Swansea University paleontologist Jack Cooper, a co-author of the 2022 study that this new paper casts some doubt on, stands by this team’s original research. PopSci covered that study in August 2022.

“While alternative hypotheses should be and are welcomed in science, the proposal of this paper that megalodon may have been skinnier than previously suggested suffers from a circular logic. Its basis comes from a criticism of our work in using the great white shark as an ecological analogue to megalodon, which it argues we should not have done,” Cooper told PopSci. “However, not only does that criticism ignore that we account for multiple analogues (great white, shortfin mako, longfin mako, salmon shark, and porbeagle shark) when adjusting the model, but the ‘elongated body’ interpretation entirely originates from a comparison to a great white shark. Their results are not surprising though, in our 2020 paper, we tested an alternative model using only the great white shark and it indeed resulted in a slenderer model (a megalodon with an elongated body). Importantly, the ‘elongated body’ interpretation is based on a single observation, a comparison with a single analogue, and lacks statistical tests. More critically, several aspects of the study are impossible for future researchers to verify or replicate as the authors do not provide the raw data.”

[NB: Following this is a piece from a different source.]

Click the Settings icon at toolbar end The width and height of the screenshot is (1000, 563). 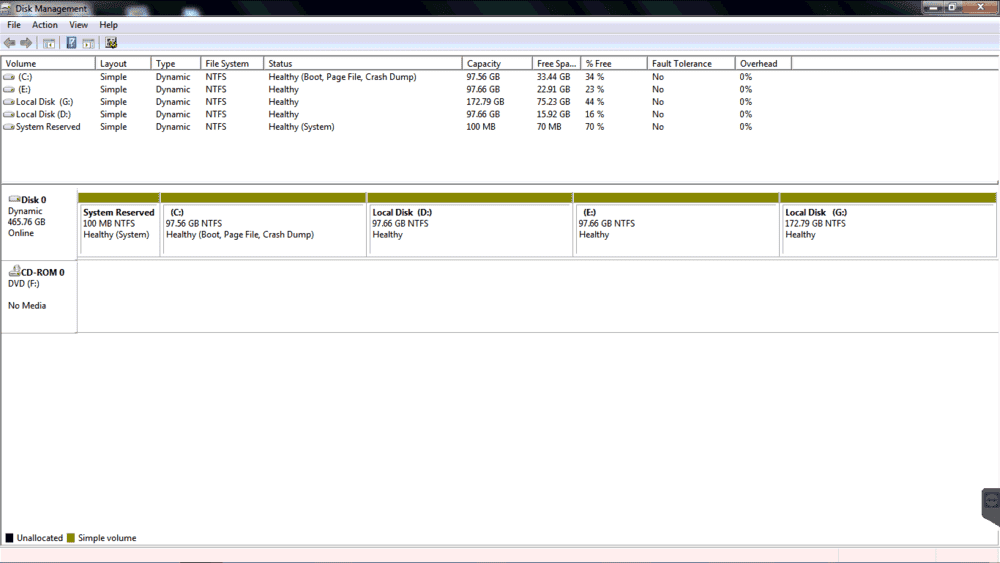pos(111,43)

Discoveries happen by testing and retesting older hypotheses based on new data or findings, so refuting old evidence does not make an old study incorrect. It typically builds upon it. Since finding a complete megalodon skeleton may be impossible, this debate will likely continue. Sci-fi fans and scientists alike will have gaps to fill in the megalodon’s story and its life stalking ancient seas. 

[Related: This whale fossil could reveal evidence of a 15-million-year-old megalodon attack.]

A different understanding of the megalodon’s body type could help inform how these giant extinct sharks impact the evolution and ecology of the ecosystems that shaped the present-day oceans. The team behind this most recent study believes that it may have had a longer digestive canal, which would have enhanced their absorption of nutrients, so they would not have to eat quite as often as previously believed.

“With increased ability to digest its food, it could have gone for longer without needing to hunt. This means less predation pressure on other marine creatures,” Sternes said. “If I only have to eat one whale every so often, whale populations would remain more stable over time.”

Some shark scientists have theorized that a natural decrease in prey coinciding with the emergence of the great white shark led to the extinction of megalodon. Others proposed that the same warm-blooded biology that likely fueled their massive size made them particularly sensitive to environmental changes. 

“Despite the major scientific advancement in our new study, the fact that we still don’t know exactly how O. megalodon looked keeps our imagination going,” study co-author and DePaul University paleobiologist Kenshu Shimada said in a statement. “The continued mystery like this makes paleontology, the study of prehistoric life, a fascinating and exciting scientific field.”

Update 01/22/24 3:36PM: This article has been updated in one instance to clarify that the new study proposes that the megalodon was “not as wide” as scientists originally believed instead of “not as large.”